PPRuNe Forums - View Single Post - MAX’s Return Delayed by FAA Reevaluation of 737 Safety Procedures
Old 4th Jul 2019, 00:40
  #1001 (permalink)  
GlobalNav
 
Join Date: Aug 2013
Location: Washington.
Age: 74
Posts: 1,077
Received 151 Likes on 53 Posts
Originally Posted by wonkazoo
Technically there are already as many parked as have been delivered. And a few more!! (Because they are all parked...)

This useless post brought to you by Light Always Airways. (LAA) "We spend lesser so you can go higher!!"

On an unrelated note: Who builds an airplane with two switches ostensibly in series, but in reality not so for one channel, to do the job of just one previously?? Who states that these are both "redundant??" when clearly they do different things?? What does that open channel between the FCC and God knows actually do, and since it didn't exist before can we safely accept that it is an artifact of MCAS??

I could go on for hours. The one thing our favorite expert and everyone else has right is this: We don't know squat. We know a lot, and from that we may draw inferences, but as to actual facts: We got stinko.

Here's the thing I do not understand (This will be the end of this lumbering and highly lubricated post I promise): Boeing creates a **** system that kills north of 300 people.
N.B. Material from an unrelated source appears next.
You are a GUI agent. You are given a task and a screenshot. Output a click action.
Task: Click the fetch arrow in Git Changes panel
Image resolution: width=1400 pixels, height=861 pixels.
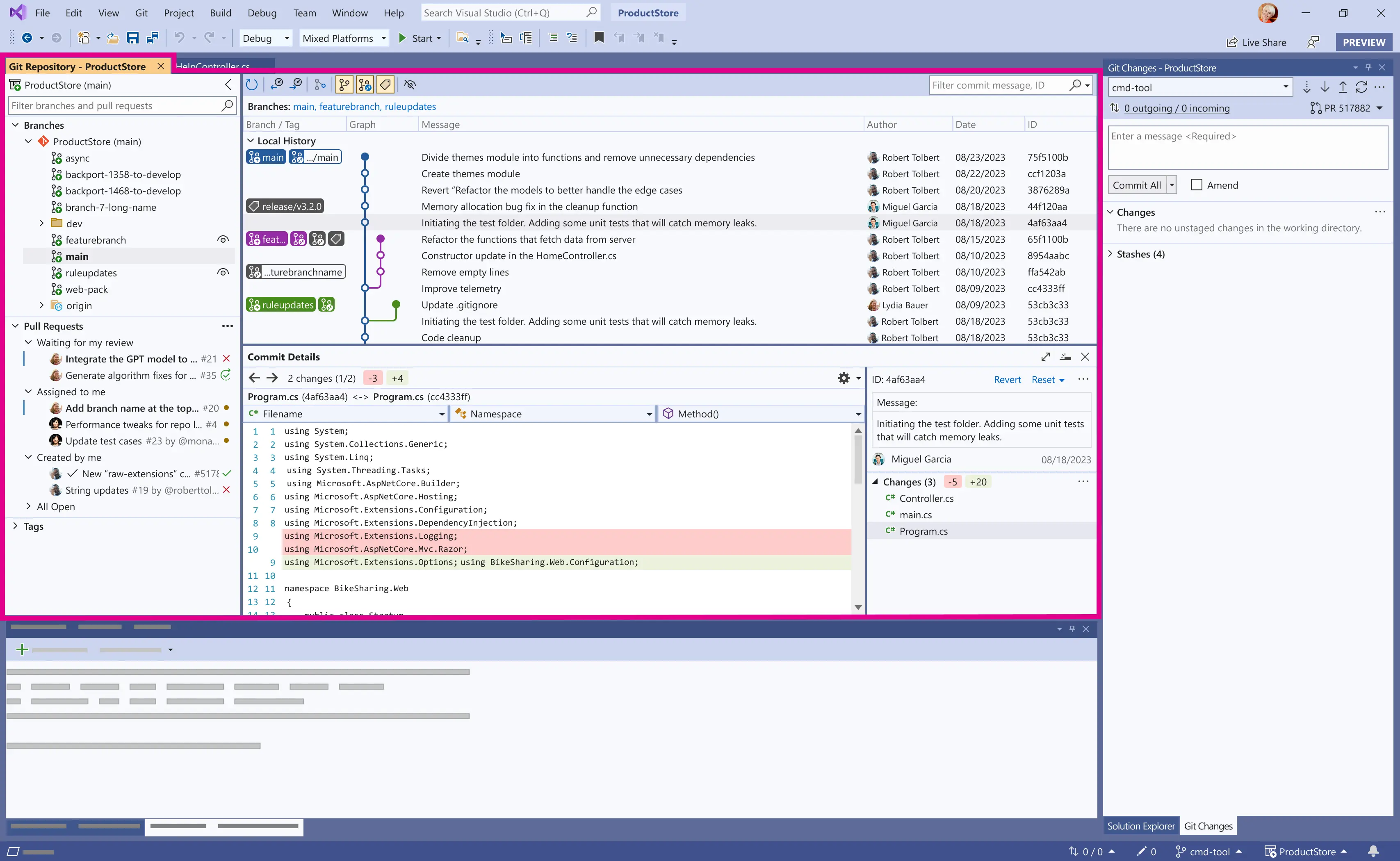tap(1307, 87)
OK,

Because I treasure all my fellow travelers, YokoDriver I'll help you out here: Boeing killed 300+ with the help of some less than stellar piloting.

OK, that's not good by any measure.

But then...

A few months go by...

And, according to YokoDriver Boeing gives the FAA some software to play with. (Now let's be clear here. By play with we mean molest completely and bend any way you can to try to make it break. Because that's what you do when your previous offering killed 300+ right??)

Anyway, and the point of the entire sad story is this: No matter how they got here, when the simulation was run:

THE FAA TEST PILOTS BARELY RECOVERED THE AIRPLANE AFTER IT TRIED TO SCREW ITSELF INTO THE GROUND.

Key phrase there: "THE AIRPLANE TRIED TO SCREW ITSELF INTO THE GROUND."

Only one of two possible things happened here.

a) The software tested was Boeing's original brew. Meaning not only is the now known MCAS AOA failure mode present, there was ANOTHER ONE, a failure mode that would try to screw the airplane into the ground.

or

b) Boeing sent over a "NEW" software package, and it had a failure mode that would try to screw the airplane into the ground.

Previous posters have argued indignantly using some of the points above, but seeing them in full is illuminating to say the least.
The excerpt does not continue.